Das gestalterische Repertoire Chamberlains umfasst insbesondere die Disziplinen der Skulptur, der Fotografie und des Films, aber auch Malerei, Zeichnung, Collage und Druckgraphik, stets geleitet von einem intuitiven, beinahe ritualistischen Schaffensprozess, bei dem allein die Ideengebung und das eigene Ermessen des Künstlers die Leitlinie bilden. Die für ihn charakteristischen Merkmale der instinktiven Improvisation, des unbändigen Strebens nach Neuentdeckungen sowie die Infragestellung gewohnter Konventionen der Bildhauerei lassen die solitäre Position Chamberlains in der zeitgenössischen Kunst erkennen. Wiederholte Versuche, ihn künstlerischen Bewegungen oder teils sogar widersprüchlichen Kategorien zuzuordnen, bleiben vergeblich und unterstreichen lediglich seine Einzigartigkeit.
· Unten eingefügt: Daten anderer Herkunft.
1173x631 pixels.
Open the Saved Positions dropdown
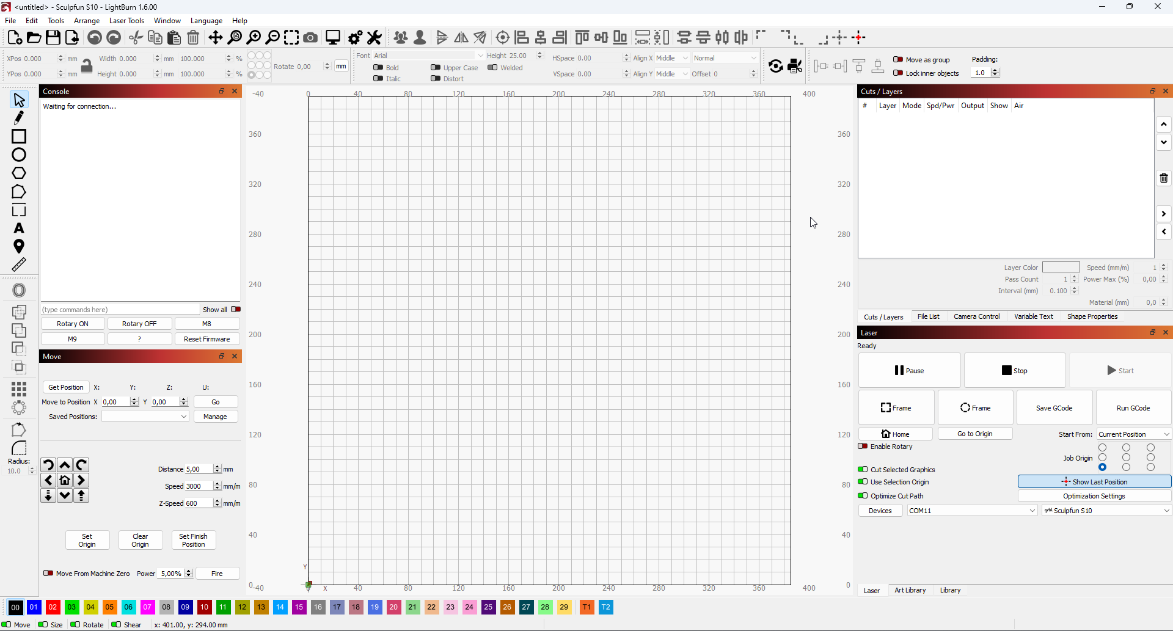coord(145,417)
Zwischen abstraktem Expressionismus, Pop Art und Minimalismus changierend, beflügelten seine Werke die Fantasie anderer Künstler und ließen insbesondere durch die Verwendung von Karosserieteilen von Automobilen – gefeiert als historische Innovation Chamberlains in der Kunst – als auch eine außergewöhnliche Farbgebung Kritiker fortwährend staunen.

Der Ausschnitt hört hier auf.